[WORK TASK]
Take the listing below and print exactly the lines starting at the line containing "You are a GUI agent. The screenshot is 768×1806." and ending at the line containing "Odkazy (425, 1232)", both ends included, and no others.

[RECORDED DATA]
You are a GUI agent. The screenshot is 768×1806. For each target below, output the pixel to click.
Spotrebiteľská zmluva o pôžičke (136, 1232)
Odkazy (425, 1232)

---

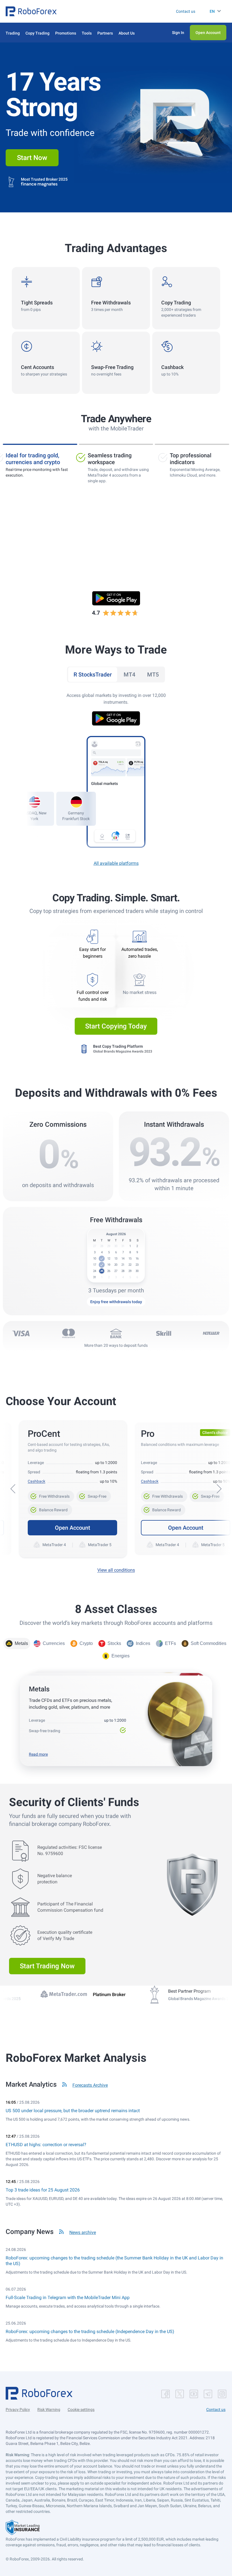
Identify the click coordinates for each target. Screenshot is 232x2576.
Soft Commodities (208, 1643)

* * *

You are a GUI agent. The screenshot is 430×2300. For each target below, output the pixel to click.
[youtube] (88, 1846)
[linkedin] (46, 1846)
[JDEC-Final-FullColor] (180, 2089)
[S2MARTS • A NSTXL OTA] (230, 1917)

[ANSWER TO THIS PROBLEM]
You are a GUI agent. The screenshot is 768×1806. For each target below, output the pixel to click.
Spotrebiteľská zmluva o pôžičke (136, 1232)
Odkazy (425, 1232)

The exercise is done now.